Individual scents also influence the choice of partner. For example, women tend to choose men with a body odor different from their own. Since different body odors are also an indication of different genes, this helps achieve nature’s goal of ensuring a high degree of genetic mixing. Even people without a sense of smell can perceive odors: “Since scent receptors are not only found in the nose, but between 5 and 30 receptors are distributed throughout the body, odor effects can even be triggered in so-called odor-blind people: Scents find their way into the blood through the skin, in respiration, and via the gastrointestinal tract.” Hatt also pointed out that human sperm cells contain more than 20 different olfactory receptors, which influence their direction and speed of motion. It is therefore not surprising that 15 odorants have already been identified in vaginal secretion that are recognized by the receptors on the sperm cells.

Concluding his presentation, Hatt mentioned the therapeutic application of scents and gave a brief insight into this interesting field of research. Healthy human skin cells contain around 20 of the 350 scent receptors. Sandalwood scent (sandalore), for instance, enhances the growth and mobility of skin cells and promotes their regeneration and healing. Clinical studies have also shown that synthetic sandalwood scent prolongs the lifetime of human hairs by around 30 percent.
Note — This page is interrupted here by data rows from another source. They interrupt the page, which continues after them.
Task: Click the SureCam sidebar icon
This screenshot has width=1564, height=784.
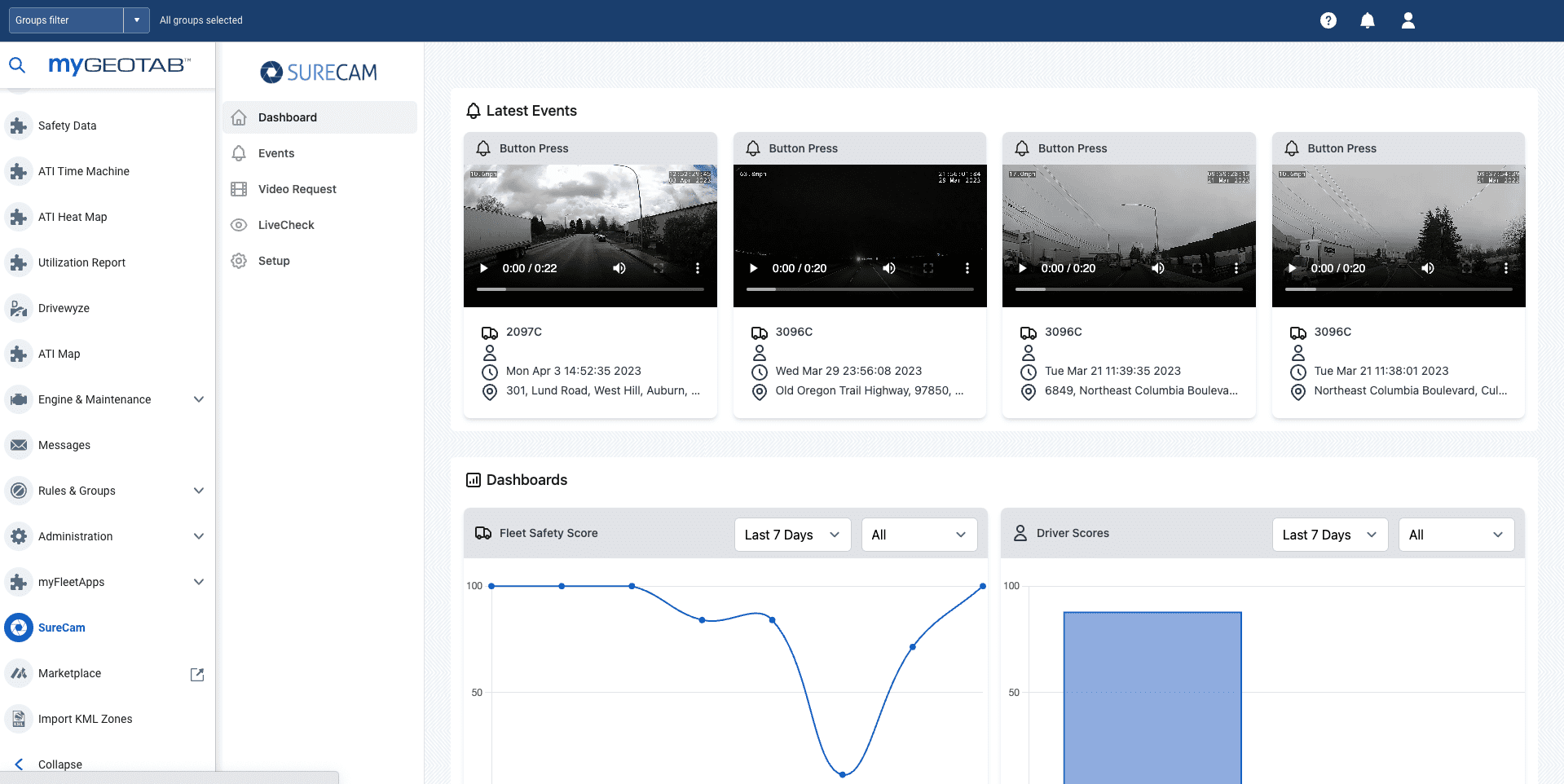Action: pyautogui.click(x=19, y=628)
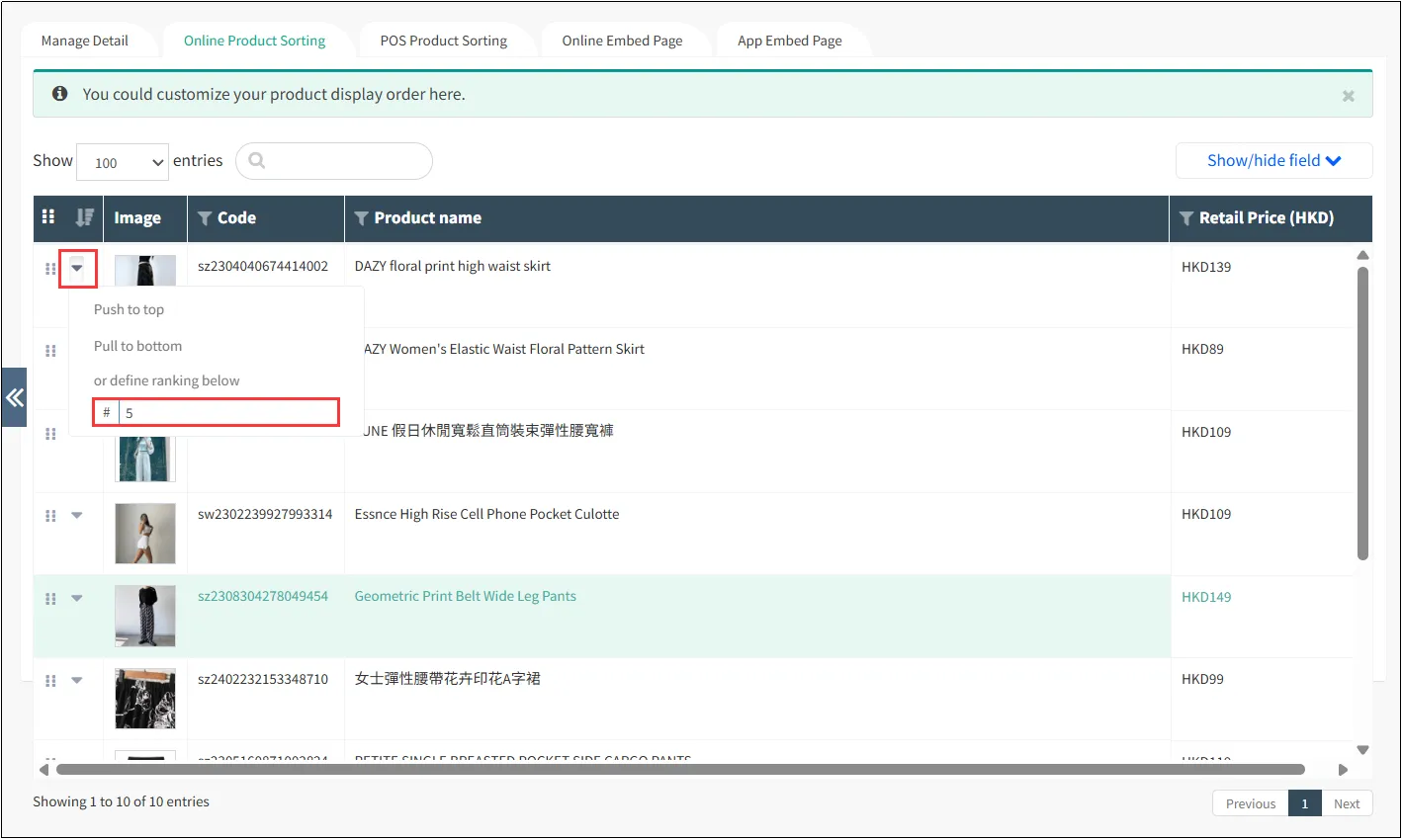Click drag handle of Geometric Print row
1403x840 pixels.
click(x=50, y=599)
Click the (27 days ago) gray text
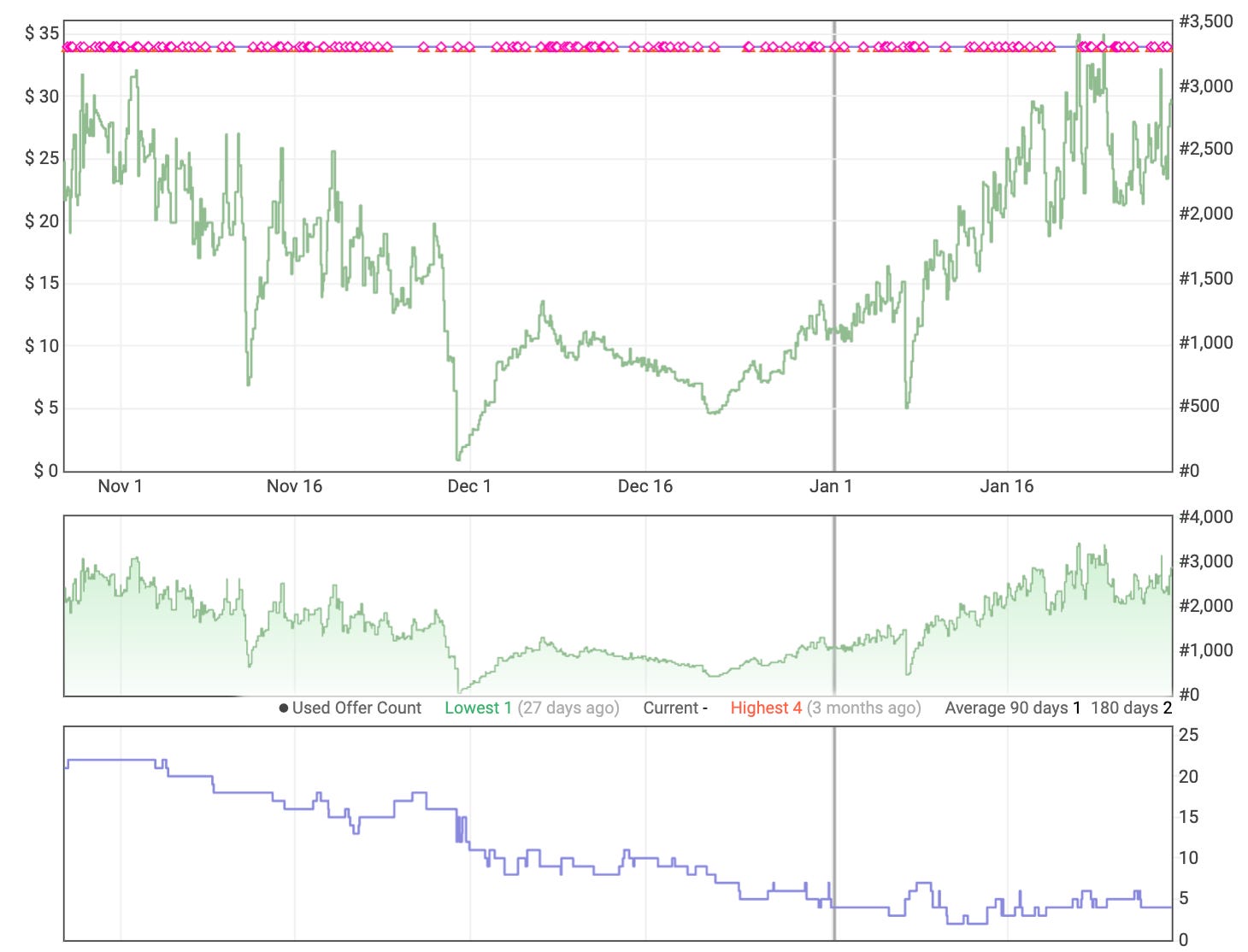Screen dimensions: 1248x952 (568, 708)
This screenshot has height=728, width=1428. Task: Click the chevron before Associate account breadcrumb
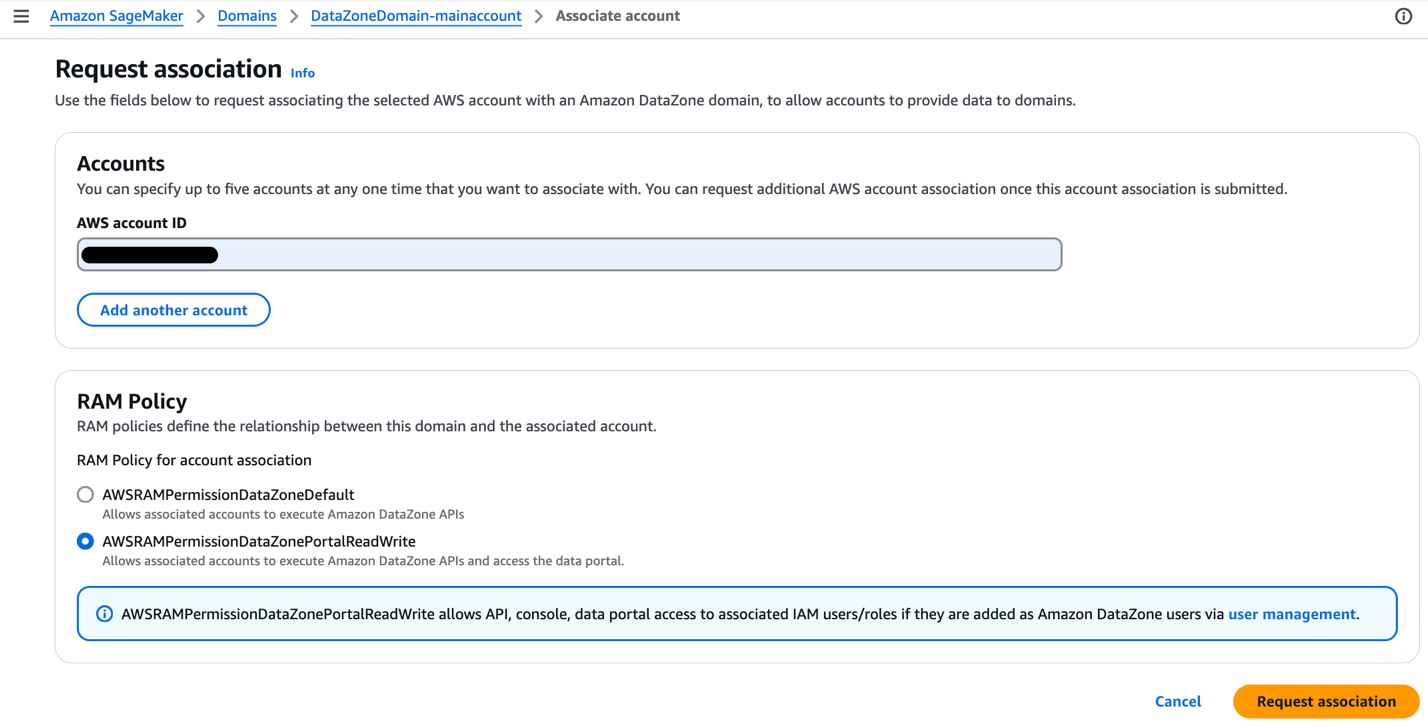point(539,16)
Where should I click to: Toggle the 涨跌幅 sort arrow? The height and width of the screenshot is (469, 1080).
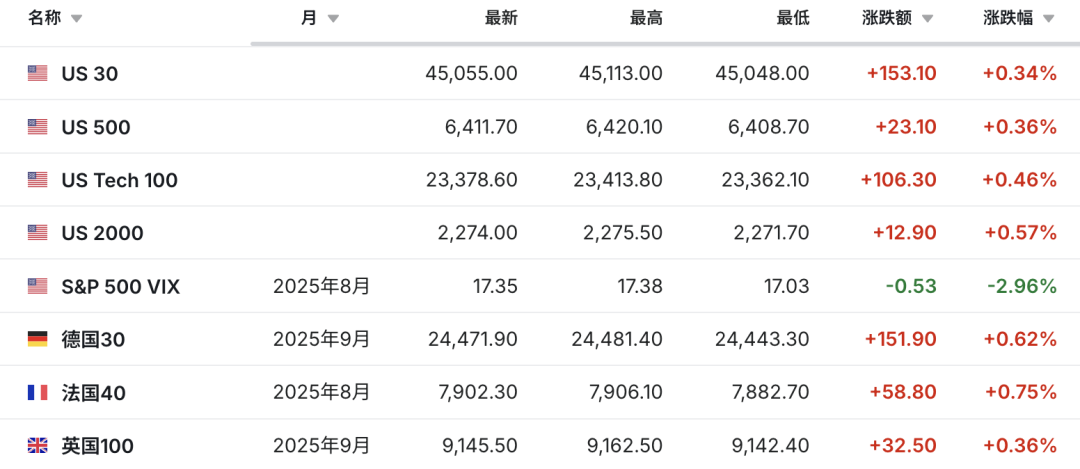pos(1049,19)
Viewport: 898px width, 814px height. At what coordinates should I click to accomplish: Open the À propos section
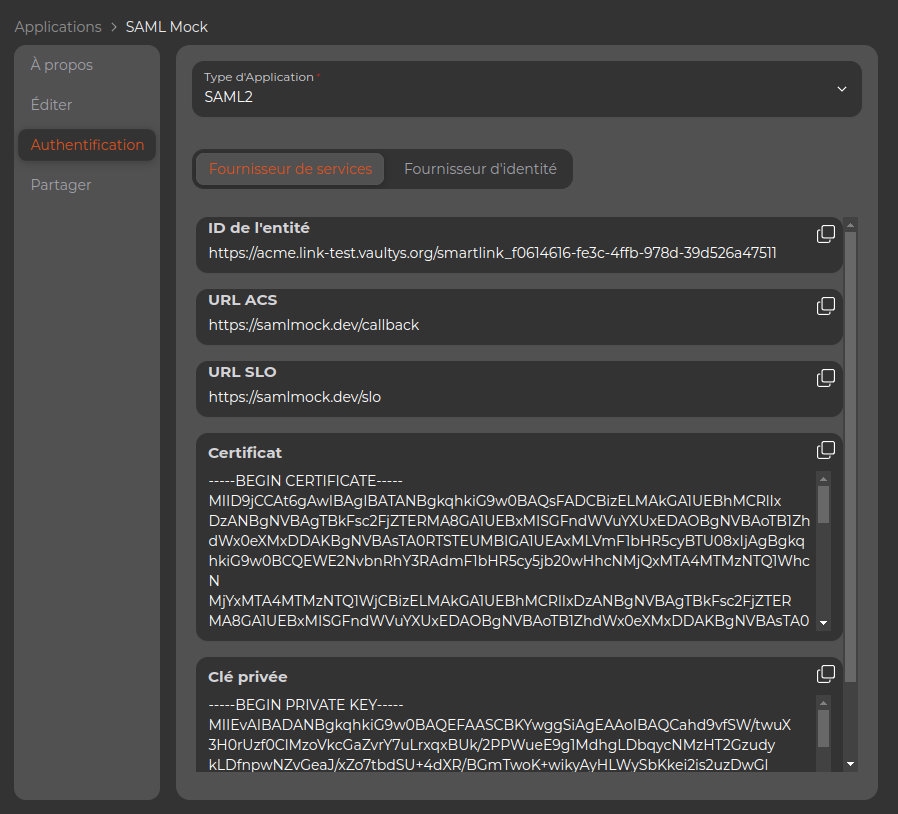pyautogui.click(x=62, y=65)
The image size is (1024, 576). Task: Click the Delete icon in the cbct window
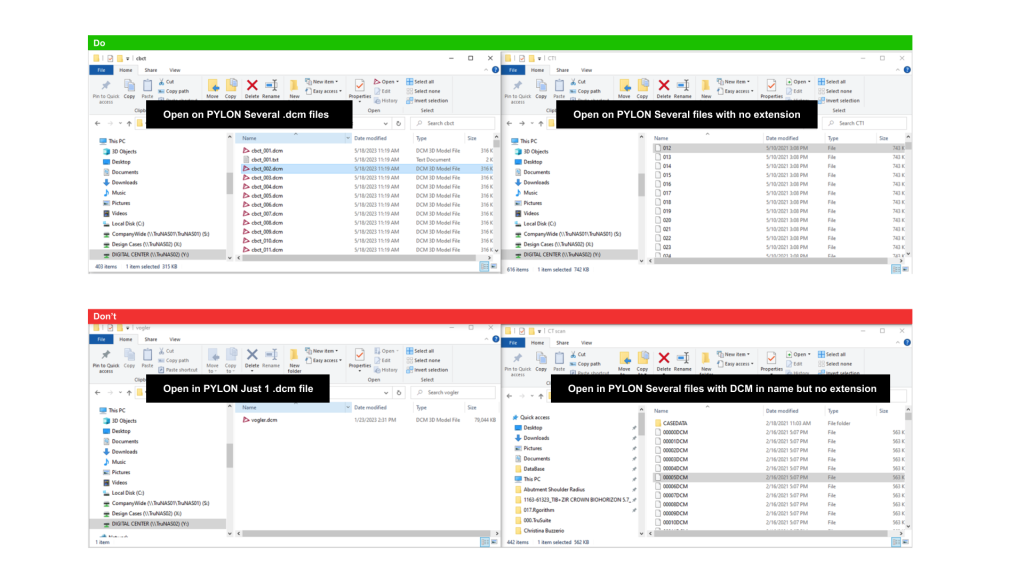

Intensive research is currently being conducted into the therapeutic significance of odorants in cancer cells, in which different scent receptors are to be found than in healthy cells of the same tissue: “It has been shown that administering a certain odorant reduces the division rate of liver carcinoma and leukemia cells (proliferation inhibition). Olfactory receptors can also function as diagnostic markers: The so-called olfactory receptor OR10H1, for example, is specific to bladder carcinoma and is secreted in urine.” Hatt concluded: “The future of olfactory research lies in clinical applications.”